Understanding the hydrogen and halogen bonds of ionic liquids in regulating ion solvation and dynamic behaviors of aqueous zinc electrolytes

Despite their low cost and intrinsic safety, aqueous rechargeable zinc-ion batteries suffer from rapid performance deterioration originating from parasitic reactions and inhomogeneous deposition on the Zn anode. Halogen bonds share similarities with hydrogen bonds, yet their unique directionality, strength tunability, and hydrophobicity provide a promising approach for enhancing the reversibility of Zn anodes. Herein, a systematic comparison of ionic liquids with different anions, acetate (Ac⁻) and chloride (Cl⁻), is performed to explore the non-covalent interactions in regulating ion solvation and dynamic behaviors of electrolytes. Different from the Ac⁻ possessing a strong capacity to form hydrogen bonds with water, the Cl⁻-water halogen bonds not only enable the structural diffusion of Zn²⁺ with better diffusion efficiency but also reduce the Zn²⁺ de-solvation energy barrier to promote uniform Zn nucleation.
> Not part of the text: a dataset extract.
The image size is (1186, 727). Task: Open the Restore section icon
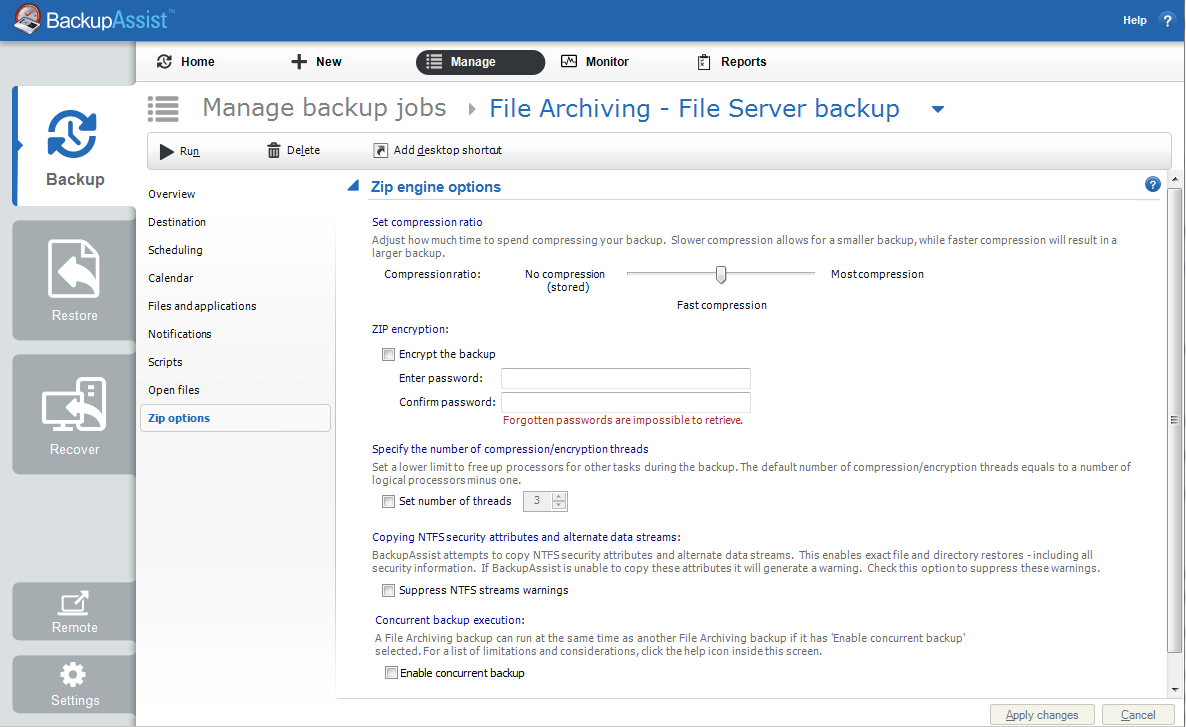[75, 270]
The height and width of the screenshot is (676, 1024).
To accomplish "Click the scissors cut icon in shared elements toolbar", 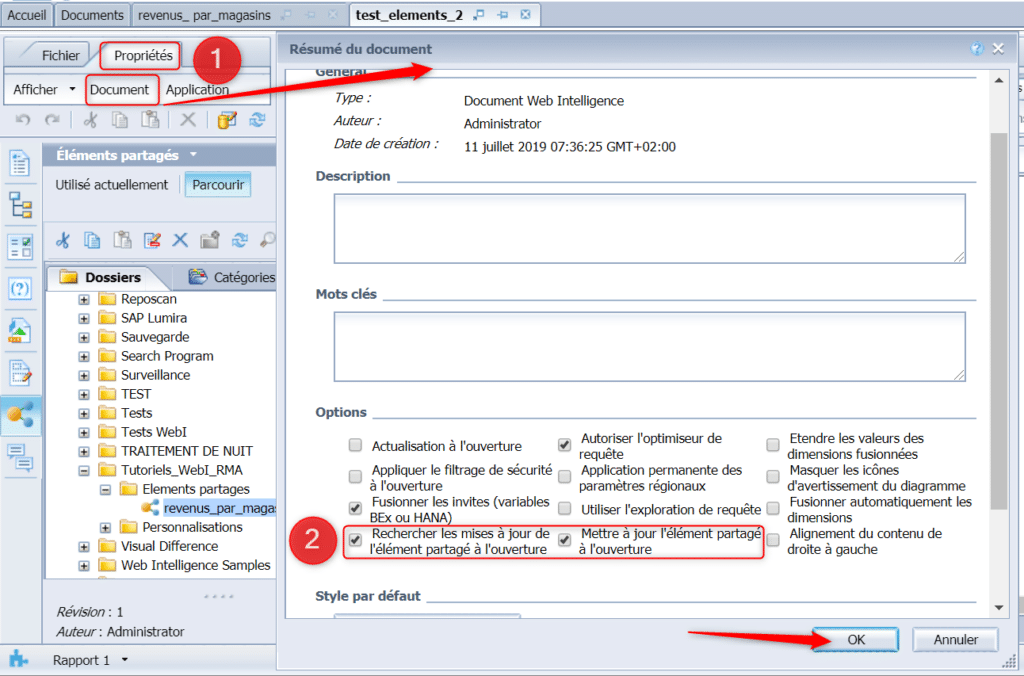I will 63,240.
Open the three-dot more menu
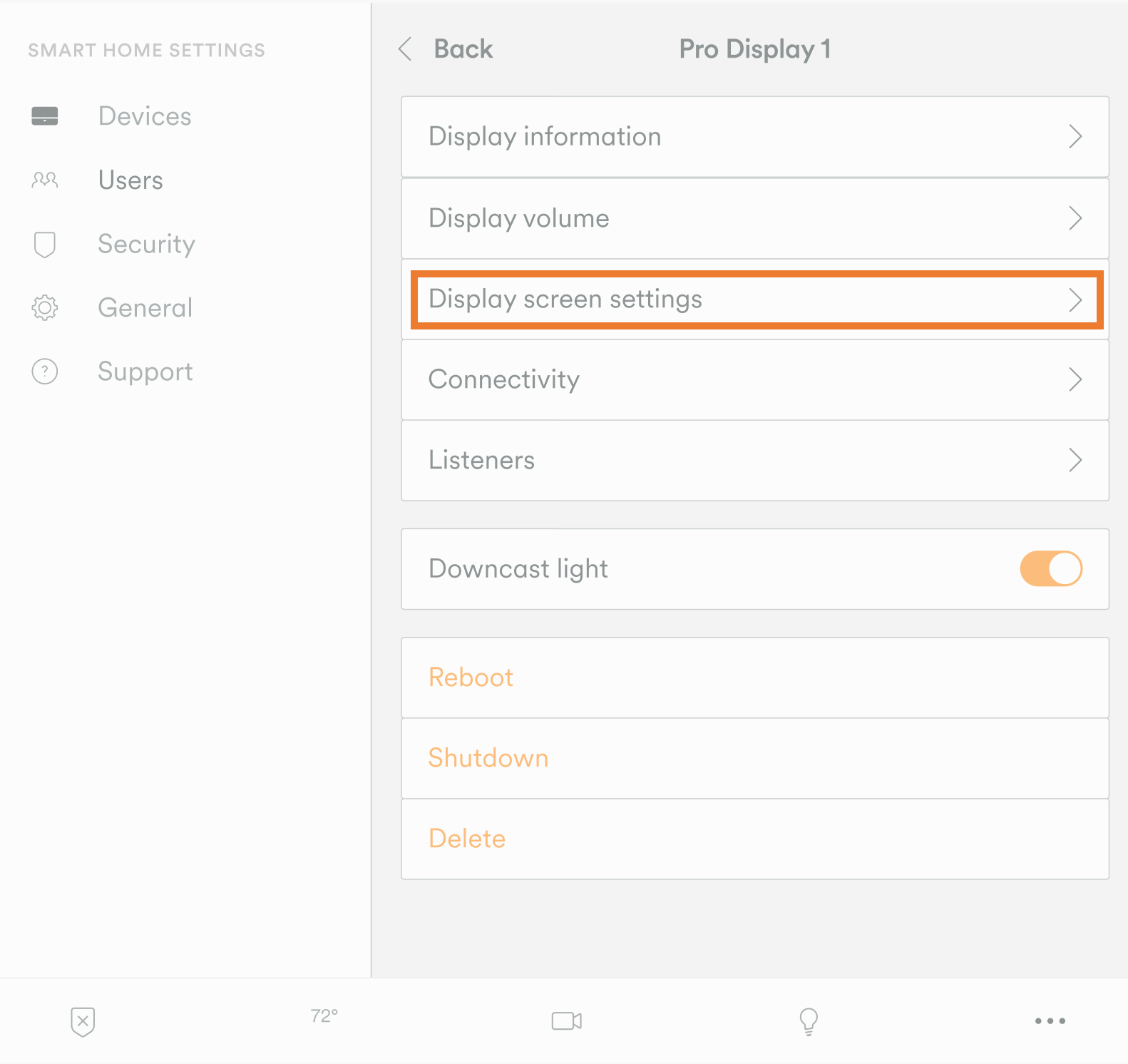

Consequently, the accelerated ions diffusion and homogeneous Zn deposition work in synergy to ensure high reversibility of Zn anode. These fundamental insights highlight the importance of hydrogen and halogen bonds in determining the dynamics and electrochemical behavior of electrolytes, providing theoretical guidance for the rational design of high-performance electrolytes.